Jets.deploy.configure do
  config.lambda.url.cloudfront.function.basic_auth.enable = true
  config.lambda.url.cloudfront.function.basic_auth.credentials = "SSM:/#{ssm_env}/BASIC_AUTH_CREDENTIALS" # /dev/BASIC_AUTH_CREDENTIALS
  config.lambda.url.cloudfront.function.basic_auth.protected_paths = ["/protected", "/admin*", "/pattern.*"]
end

The protected paths support exact matches, glob matches, and regexp matches. Note: Jets translates the strings to their Javascript code since the basic auth implementation is handled by a CloudFront Function, which only supports javascript.

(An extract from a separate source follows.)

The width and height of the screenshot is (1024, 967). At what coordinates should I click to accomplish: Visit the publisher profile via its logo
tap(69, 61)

Note: An empty basic_auth.protected_paths = [] means no paths will be protected. A null path basic_auth.protected_paths = nil means all paths will be protected as if the path setting has not been set.

More Examples

config/jets/deploy/dev.rb

Jets.deploy.configure do
  config.lambda.url.cloudfront.function.basic_auth.enable = true
  config.lambda.url.cloudfront.function.basic_auth.credentials = "SSM" # /demo/dev/BASIC_AUTH_CREDENTIALS

  # More examples
  # Conventional SSM name: one user
  # config.lambda.url.cloudfront.function.basic_auth.username = "SSM" # /demo/dev/BASIC_AUTH_USERNAME
  # config.lambda.url.cloudfront.function.basic_auth.password = "SSM" # /demo/dev/BASIC_AUTH_PASSWORD

  # Override to use a shared values for the dev env
  # config.lambda.url.cloudfront.function.basic_auth.username = "SSM:/#{ssm_env}/BASIC_AUTH_USERNAME"
  # config.lambda.url.cloudfront.function.basic_auth.password = "SSM:/#{ssm_env}/BASIC_AUTH_PASSWORD"

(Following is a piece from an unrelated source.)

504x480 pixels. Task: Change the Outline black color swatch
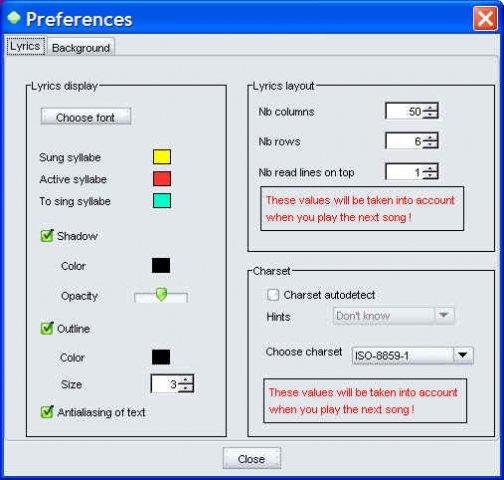(161, 357)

  # Conventional: supports multile users
  # config.lambda.url.cloudfront.function.basic_auth.credentials = "SSM" # /demo/dev/BASIC_AUTH_CREDENTIALS

  # Override to use a shared values for the dev credentials
  # config.lambda.url.cloudfront.function.basic_auth.credentials = "SSM:/#{ssm_env}/BASIC_AUTH_CREDENTIALS"

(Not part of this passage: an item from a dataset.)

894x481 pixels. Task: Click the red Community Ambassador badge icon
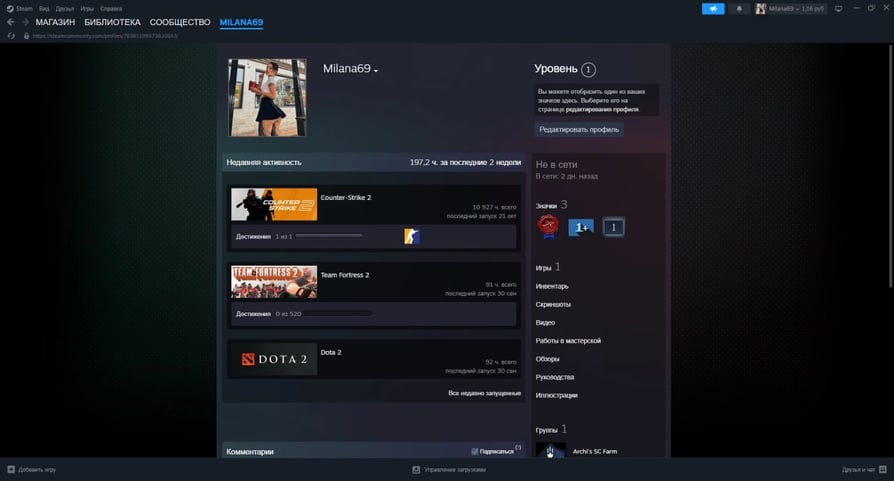click(x=547, y=227)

  # Hard-coded values also supported. Though not encouraged.
  # config.lambda.url.cloudfront.function.basic_auth.credentials = ["user:pass", "user2:pass2"]
  # config.lambda.url.cloudfront.function.basic_auth.credentials = {user: "pass", user2: "pass2"}
  # config.lambda.url.cloudfront.function.basic_auth.credentials = "user:pass"
end

Why CloudFront for Basic Auth?

Why does Jets use CloudFront to handle Basic Auth instead of the traditional handling at the app level?

It’s because Lambda Function URLs will remap the WWW-Authenticate response header sent from your app to X-Amzn-Remapped-WWW-Authenticate. This is a known limitation of Lambda URLs. See:

Note that all the points above mean you cannot use Rails Basic Auth http_basic_authenticate_with. AWS Lambda URLs and CloudFront won’t work with it. Instead, use the Jets-provided Basic Auth support config.

Jets uses a view-request CloudFront Function to handle it at the point of entry into CloudFront. If the Basic Auth credentials provided by the user is incorrect, it never hits your origin or Lambda Function, which is ideal.